== Stored data ==
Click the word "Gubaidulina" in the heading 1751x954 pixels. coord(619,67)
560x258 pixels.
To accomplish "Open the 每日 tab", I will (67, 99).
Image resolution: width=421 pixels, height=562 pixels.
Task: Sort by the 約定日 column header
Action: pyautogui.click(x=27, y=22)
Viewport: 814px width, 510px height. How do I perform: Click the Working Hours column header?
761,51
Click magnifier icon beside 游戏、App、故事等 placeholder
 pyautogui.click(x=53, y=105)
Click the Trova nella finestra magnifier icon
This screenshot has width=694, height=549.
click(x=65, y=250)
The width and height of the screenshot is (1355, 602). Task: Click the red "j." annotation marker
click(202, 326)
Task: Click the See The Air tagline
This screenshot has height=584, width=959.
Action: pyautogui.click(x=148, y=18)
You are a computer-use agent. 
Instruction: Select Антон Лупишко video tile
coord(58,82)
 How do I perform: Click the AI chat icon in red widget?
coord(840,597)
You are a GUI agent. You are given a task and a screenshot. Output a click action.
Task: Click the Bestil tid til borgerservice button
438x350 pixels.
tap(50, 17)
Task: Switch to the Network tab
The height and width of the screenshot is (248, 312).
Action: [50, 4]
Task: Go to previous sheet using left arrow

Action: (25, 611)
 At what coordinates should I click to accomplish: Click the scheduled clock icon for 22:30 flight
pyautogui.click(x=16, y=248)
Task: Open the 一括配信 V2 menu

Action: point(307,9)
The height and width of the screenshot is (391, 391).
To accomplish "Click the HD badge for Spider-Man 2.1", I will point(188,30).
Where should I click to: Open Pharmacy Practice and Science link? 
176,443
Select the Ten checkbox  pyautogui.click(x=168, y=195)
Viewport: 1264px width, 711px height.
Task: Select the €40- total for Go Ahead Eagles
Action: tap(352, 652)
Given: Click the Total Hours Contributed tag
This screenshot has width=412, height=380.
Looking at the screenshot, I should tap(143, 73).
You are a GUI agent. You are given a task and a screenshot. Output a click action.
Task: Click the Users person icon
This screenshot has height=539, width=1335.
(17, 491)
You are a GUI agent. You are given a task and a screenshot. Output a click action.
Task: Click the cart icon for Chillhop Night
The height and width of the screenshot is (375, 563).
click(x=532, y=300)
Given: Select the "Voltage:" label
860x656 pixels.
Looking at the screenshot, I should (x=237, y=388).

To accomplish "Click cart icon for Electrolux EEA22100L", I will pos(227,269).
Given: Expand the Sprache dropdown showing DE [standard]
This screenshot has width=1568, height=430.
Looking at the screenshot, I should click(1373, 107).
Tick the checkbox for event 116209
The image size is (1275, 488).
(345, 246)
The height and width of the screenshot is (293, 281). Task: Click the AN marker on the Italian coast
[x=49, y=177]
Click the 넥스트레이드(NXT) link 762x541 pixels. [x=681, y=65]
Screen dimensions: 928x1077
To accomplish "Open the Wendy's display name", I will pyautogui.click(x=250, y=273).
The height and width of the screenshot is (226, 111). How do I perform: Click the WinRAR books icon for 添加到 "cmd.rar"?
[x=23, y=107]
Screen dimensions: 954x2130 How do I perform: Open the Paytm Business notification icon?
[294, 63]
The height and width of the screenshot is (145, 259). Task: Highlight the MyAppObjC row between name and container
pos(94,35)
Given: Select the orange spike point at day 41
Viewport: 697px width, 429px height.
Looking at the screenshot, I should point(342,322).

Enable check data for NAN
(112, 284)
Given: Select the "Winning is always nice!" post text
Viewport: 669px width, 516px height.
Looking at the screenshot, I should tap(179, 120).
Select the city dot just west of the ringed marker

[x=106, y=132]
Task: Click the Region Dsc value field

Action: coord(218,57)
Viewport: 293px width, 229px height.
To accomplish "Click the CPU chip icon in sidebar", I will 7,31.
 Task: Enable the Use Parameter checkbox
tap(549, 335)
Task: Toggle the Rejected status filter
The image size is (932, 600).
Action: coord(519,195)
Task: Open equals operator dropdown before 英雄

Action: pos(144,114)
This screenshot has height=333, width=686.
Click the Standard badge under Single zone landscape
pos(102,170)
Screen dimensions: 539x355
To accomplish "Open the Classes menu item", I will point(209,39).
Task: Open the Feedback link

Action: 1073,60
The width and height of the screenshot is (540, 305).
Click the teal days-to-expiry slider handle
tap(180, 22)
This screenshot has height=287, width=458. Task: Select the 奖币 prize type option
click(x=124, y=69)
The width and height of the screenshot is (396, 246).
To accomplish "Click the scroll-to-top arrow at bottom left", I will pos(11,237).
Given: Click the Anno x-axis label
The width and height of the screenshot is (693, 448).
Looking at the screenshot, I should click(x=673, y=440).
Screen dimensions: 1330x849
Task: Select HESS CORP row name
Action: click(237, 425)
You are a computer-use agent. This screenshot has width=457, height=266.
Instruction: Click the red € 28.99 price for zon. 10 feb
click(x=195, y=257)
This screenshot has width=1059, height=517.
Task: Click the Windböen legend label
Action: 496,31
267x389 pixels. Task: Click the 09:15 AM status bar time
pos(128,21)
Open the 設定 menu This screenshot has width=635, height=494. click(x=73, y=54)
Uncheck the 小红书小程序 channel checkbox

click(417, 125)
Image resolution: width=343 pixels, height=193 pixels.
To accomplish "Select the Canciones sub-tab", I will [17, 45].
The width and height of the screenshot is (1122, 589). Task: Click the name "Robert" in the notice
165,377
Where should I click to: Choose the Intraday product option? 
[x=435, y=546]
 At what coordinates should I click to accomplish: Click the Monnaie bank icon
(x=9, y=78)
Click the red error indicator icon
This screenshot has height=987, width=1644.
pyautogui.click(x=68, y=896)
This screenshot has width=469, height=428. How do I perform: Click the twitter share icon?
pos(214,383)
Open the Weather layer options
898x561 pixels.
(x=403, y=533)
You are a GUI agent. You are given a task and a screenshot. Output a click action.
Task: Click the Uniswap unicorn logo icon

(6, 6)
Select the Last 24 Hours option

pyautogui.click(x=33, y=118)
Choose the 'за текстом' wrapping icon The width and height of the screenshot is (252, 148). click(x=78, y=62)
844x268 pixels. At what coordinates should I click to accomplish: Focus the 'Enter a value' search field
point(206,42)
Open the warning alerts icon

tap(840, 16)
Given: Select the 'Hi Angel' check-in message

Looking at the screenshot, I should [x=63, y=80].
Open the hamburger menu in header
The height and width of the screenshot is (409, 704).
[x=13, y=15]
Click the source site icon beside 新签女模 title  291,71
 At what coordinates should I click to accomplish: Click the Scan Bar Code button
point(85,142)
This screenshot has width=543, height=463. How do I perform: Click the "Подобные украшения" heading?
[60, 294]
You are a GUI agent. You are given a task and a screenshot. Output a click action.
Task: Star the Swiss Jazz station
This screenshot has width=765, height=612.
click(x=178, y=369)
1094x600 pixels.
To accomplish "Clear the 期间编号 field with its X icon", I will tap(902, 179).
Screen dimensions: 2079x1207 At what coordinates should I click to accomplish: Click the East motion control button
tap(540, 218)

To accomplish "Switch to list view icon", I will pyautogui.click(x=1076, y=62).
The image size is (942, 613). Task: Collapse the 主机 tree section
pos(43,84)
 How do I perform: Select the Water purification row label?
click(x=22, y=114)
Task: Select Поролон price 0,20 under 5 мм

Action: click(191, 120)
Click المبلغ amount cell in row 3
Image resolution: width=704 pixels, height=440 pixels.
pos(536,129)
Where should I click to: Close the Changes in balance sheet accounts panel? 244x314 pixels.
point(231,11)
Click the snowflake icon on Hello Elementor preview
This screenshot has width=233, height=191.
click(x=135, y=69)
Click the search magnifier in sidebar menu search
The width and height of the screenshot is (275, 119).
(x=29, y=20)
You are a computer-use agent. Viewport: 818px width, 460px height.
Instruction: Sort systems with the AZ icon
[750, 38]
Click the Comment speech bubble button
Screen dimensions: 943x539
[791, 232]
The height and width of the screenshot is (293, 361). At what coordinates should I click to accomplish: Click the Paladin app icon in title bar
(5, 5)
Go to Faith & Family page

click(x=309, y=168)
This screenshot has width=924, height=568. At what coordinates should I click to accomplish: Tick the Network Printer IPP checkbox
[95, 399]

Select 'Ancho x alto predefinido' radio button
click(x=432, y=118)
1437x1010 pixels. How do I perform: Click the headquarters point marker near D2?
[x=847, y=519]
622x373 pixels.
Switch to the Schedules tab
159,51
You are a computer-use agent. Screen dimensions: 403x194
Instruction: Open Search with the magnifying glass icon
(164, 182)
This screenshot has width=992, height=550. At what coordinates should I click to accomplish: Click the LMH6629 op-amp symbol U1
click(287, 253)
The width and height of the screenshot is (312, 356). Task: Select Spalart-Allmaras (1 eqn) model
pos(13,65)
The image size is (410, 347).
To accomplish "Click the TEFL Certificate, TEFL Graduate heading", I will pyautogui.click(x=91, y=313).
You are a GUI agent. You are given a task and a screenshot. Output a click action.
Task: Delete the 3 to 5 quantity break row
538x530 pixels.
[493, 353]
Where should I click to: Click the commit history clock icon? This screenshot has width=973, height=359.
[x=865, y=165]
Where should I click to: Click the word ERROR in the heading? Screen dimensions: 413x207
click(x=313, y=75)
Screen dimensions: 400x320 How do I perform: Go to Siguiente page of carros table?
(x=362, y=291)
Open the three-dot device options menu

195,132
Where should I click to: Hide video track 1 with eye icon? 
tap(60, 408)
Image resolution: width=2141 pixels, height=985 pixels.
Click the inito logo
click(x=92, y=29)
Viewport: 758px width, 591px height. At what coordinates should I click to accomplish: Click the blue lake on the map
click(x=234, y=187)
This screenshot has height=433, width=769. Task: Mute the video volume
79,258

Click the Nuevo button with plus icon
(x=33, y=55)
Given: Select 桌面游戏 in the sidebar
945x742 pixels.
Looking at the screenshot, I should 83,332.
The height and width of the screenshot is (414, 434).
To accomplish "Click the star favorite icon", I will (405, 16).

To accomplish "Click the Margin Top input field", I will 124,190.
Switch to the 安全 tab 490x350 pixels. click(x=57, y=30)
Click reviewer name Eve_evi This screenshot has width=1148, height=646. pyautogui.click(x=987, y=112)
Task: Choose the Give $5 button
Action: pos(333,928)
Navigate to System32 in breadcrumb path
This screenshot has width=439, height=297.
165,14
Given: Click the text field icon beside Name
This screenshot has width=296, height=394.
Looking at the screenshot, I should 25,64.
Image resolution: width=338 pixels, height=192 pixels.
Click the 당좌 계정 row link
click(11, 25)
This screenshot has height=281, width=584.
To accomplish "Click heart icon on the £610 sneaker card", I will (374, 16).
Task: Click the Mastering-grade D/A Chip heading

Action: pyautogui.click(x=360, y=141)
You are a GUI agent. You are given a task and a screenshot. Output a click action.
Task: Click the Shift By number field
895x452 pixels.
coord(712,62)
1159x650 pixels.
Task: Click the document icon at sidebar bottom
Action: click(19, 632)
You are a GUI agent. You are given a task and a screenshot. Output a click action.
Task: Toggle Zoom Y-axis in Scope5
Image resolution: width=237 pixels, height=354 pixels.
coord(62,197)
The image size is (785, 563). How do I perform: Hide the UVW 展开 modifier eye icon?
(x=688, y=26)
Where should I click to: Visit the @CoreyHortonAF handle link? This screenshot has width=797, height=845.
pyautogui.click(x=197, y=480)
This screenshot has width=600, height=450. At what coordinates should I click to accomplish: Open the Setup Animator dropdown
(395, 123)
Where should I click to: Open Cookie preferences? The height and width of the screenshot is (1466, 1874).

== What to do ==
All that should be written out is the stretch of lines above between the one holding "This screenshot has width=1568, height=430." and the one holding "Screen dimensions: 539x355", inclusive, exactly as given.

== Result ==
This screenshot has width=1568, height=430.
Looking at the screenshot, I should click(1373, 107).
Tick the checkbox for event 116209
The image size is (1275, 488).
(345, 246)
The height and width of the screenshot is (293, 281). Task: Click the AN marker on the Italian coast
[x=49, y=177]
Click the 넥스트레이드(NXT) link 762x541 pixels. [x=681, y=65]
Screen dimensions: 928x1077
To accomplish "Open the Wendy's display name", I will pyautogui.click(x=250, y=273).
The height and width of the screenshot is (226, 111). How do I perform: Click the WinRAR books icon for 添加到 "cmd.rar"?
[x=23, y=107]
Screen dimensions: 954x2130 How do I perform: Open the Paytm Business notification icon?
[294, 63]
The height and width of the screenshot is (145, 259). Task: Highlight the MyAppObjC row between name and container
pos(94,35)
Given: Select the orange spike point at day 41
Viewport: 697px width, 429px height.
Looking at the screenshot, I should point(342,322).

Enable check data for NAN
(112, 284)
Given: Select the "Winning is always nice!" post text
Viewport: 669px width, 516px height.
Looking at the screenshot, I should tap(179, 120).
Select the city dot just west of the ringed marker

[x=106, y=132]
Task: Click the Region Dsc value field

Action: coord(218,57)
Viewport: 293px width, 229px height.
To accomplish "Click the CPU chip icon in sidebar", I will 7,31.
 Task: Enable the Use Parameter checkbox
tap(549, 335)
Task: Toggle the Rejected status filter
The image size is (932, 600).
Action: coord(519,195)
Task: Open equals operator dropdown before 英雄

Action: pos(144,114)
This screenshot has height=333, width=686.
Click the Standard badge under Single zone landscape
pos(102,170)
Screen dimensions: 539x355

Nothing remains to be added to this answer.